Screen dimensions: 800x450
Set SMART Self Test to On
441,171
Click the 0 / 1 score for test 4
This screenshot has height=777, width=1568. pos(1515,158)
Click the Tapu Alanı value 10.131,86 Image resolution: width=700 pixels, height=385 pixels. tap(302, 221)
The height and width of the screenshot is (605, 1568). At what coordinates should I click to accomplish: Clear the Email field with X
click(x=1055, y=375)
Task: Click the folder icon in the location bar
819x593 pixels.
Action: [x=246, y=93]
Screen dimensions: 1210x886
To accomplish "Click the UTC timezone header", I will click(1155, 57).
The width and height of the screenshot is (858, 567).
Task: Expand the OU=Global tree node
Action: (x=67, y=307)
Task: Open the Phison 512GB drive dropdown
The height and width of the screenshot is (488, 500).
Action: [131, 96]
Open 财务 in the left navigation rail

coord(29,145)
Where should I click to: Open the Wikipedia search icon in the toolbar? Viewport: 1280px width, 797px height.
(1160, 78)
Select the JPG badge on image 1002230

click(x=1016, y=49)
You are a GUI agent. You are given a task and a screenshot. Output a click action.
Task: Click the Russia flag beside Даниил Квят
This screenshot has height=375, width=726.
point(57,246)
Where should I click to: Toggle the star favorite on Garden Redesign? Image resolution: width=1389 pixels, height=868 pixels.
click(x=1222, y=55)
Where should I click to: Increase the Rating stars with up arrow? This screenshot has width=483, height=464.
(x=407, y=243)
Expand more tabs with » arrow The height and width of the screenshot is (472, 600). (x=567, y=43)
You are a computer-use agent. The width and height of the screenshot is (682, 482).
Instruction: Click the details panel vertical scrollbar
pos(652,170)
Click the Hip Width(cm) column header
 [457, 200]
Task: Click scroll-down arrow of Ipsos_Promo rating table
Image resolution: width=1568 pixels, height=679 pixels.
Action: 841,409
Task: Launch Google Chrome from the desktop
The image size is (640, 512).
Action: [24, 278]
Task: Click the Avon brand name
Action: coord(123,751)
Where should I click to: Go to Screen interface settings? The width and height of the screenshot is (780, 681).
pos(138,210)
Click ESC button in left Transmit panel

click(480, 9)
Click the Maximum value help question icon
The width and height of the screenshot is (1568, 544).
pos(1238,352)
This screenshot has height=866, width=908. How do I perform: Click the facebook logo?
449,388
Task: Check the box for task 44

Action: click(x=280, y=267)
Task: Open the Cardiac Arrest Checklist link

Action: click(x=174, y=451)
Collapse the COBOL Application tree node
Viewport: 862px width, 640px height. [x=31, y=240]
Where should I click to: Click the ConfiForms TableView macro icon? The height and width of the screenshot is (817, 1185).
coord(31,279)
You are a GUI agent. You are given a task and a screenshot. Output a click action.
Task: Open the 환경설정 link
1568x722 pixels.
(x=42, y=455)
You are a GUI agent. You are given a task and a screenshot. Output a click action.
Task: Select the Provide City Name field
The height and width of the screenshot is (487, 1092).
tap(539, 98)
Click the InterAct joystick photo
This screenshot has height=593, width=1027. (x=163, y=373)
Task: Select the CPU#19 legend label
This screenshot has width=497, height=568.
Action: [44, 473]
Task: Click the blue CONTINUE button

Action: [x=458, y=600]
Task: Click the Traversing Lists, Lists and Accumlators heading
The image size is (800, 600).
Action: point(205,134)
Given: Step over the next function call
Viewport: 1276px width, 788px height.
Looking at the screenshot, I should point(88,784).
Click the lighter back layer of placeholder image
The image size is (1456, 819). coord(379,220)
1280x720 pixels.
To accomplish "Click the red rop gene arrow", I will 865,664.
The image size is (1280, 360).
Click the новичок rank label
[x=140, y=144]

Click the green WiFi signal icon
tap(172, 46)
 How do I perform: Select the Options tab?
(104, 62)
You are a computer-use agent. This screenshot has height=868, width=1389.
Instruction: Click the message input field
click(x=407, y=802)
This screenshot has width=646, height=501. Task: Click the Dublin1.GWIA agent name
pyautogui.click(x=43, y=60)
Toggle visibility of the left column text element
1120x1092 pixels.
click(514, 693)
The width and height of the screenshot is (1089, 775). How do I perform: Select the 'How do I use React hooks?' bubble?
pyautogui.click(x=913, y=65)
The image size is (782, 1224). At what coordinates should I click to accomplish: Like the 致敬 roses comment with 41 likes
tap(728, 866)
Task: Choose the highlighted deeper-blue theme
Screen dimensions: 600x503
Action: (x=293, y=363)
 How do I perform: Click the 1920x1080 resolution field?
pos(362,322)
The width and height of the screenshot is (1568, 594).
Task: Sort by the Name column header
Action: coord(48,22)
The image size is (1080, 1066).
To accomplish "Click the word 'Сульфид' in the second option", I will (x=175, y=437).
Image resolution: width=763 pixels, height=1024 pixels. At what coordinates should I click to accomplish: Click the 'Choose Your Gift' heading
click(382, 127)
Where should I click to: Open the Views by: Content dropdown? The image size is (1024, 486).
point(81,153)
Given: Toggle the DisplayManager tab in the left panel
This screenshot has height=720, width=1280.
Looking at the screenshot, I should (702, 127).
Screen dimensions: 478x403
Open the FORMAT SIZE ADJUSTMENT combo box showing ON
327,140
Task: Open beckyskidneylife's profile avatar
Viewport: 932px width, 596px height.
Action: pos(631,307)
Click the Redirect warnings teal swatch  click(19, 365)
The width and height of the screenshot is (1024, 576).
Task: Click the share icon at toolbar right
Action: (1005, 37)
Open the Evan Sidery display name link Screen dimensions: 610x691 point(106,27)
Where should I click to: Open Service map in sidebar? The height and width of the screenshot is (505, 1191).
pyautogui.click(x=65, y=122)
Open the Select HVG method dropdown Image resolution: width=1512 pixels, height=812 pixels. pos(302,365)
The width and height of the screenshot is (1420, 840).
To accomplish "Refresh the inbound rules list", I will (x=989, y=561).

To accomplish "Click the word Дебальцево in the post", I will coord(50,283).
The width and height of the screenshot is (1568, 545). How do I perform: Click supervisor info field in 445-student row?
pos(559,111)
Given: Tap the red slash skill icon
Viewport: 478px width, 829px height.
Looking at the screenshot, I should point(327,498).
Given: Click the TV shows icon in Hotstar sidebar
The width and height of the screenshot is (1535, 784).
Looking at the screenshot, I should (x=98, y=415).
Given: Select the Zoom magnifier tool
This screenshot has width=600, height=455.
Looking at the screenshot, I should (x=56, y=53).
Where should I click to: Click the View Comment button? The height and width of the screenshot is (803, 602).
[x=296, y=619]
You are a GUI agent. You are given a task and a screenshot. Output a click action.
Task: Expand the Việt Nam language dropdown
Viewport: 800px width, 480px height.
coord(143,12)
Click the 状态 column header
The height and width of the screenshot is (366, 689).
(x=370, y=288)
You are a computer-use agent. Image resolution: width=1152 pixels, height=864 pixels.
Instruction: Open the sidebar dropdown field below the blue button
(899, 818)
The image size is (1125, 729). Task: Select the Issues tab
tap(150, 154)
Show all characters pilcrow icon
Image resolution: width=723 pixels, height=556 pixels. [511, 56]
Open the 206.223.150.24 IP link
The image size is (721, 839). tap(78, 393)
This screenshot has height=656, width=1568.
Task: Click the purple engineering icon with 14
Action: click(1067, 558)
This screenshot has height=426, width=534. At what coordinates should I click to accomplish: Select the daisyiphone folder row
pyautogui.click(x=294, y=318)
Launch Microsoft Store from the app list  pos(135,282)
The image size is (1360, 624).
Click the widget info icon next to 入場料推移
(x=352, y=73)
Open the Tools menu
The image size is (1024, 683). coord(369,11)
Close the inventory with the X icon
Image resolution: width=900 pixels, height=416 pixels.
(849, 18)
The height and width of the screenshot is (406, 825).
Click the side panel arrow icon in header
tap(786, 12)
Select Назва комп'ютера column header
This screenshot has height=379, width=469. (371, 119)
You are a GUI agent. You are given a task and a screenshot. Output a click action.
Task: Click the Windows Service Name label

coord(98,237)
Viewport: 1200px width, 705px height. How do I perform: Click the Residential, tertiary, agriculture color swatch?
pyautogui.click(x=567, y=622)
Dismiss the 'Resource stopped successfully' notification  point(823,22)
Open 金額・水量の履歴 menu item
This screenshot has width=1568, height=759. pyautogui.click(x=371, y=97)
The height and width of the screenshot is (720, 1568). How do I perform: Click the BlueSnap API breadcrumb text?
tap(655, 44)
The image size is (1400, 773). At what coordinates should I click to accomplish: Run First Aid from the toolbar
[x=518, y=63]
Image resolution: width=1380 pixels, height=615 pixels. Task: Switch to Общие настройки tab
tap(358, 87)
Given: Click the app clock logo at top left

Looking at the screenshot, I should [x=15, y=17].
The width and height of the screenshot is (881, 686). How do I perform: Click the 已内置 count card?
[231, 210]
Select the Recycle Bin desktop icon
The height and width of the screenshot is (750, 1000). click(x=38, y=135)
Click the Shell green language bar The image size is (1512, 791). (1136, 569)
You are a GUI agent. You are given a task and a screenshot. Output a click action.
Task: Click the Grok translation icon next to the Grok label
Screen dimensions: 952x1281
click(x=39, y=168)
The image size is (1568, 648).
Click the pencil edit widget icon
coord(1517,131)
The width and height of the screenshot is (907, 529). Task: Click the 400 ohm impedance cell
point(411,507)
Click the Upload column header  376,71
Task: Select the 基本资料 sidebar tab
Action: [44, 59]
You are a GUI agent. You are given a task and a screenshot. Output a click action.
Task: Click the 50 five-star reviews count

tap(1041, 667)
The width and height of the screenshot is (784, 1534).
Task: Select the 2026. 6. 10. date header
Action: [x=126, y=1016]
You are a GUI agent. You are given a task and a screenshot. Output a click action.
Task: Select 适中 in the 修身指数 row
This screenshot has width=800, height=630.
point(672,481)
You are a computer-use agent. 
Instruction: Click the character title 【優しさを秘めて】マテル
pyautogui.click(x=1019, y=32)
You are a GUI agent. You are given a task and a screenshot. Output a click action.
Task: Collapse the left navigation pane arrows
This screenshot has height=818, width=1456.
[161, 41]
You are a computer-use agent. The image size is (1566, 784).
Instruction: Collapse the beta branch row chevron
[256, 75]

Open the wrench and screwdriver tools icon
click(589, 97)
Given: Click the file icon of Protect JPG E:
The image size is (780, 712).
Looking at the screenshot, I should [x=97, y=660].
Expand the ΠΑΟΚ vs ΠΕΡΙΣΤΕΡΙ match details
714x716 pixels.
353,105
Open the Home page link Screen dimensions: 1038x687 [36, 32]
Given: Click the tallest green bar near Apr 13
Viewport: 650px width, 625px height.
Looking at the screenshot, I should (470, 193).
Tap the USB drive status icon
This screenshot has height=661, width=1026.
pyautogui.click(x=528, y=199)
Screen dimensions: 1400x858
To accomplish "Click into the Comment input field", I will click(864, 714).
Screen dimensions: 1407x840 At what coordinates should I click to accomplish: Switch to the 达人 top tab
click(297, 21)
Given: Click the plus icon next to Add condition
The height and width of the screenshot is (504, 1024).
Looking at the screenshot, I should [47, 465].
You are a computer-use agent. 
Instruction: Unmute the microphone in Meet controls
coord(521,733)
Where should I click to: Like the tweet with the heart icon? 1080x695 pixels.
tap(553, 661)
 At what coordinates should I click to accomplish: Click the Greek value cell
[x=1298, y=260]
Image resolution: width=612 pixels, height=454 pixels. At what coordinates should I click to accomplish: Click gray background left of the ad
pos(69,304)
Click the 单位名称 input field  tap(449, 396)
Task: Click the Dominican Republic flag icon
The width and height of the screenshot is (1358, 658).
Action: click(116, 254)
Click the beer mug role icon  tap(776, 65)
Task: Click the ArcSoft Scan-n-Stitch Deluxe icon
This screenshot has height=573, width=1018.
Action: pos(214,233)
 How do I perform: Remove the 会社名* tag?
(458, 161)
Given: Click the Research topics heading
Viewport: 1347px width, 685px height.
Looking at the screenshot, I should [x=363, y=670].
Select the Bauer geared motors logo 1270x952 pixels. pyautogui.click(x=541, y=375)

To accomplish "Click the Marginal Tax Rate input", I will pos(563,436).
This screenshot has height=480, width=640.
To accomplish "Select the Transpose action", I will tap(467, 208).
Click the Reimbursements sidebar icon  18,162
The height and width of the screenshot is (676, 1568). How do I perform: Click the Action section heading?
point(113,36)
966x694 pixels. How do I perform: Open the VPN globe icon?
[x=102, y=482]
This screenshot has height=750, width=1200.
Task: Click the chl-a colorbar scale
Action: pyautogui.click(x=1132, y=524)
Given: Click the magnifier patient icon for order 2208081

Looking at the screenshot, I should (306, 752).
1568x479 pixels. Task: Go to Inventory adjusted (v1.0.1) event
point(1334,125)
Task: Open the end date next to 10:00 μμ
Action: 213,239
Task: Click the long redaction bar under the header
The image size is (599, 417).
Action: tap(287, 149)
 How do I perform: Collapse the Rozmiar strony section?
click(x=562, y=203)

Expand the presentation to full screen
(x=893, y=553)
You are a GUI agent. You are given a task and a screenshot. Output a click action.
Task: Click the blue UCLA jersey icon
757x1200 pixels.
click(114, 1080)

------------------------------

Exercise instructions: Return each line in the records that holds the string "word".

Exercise solution:
To accomplish "Click the word 'Сульфид' in the second option", I will (x=175, y=437).
To accomplish "Click the word Дебальцево in the post", I will coord(50,283).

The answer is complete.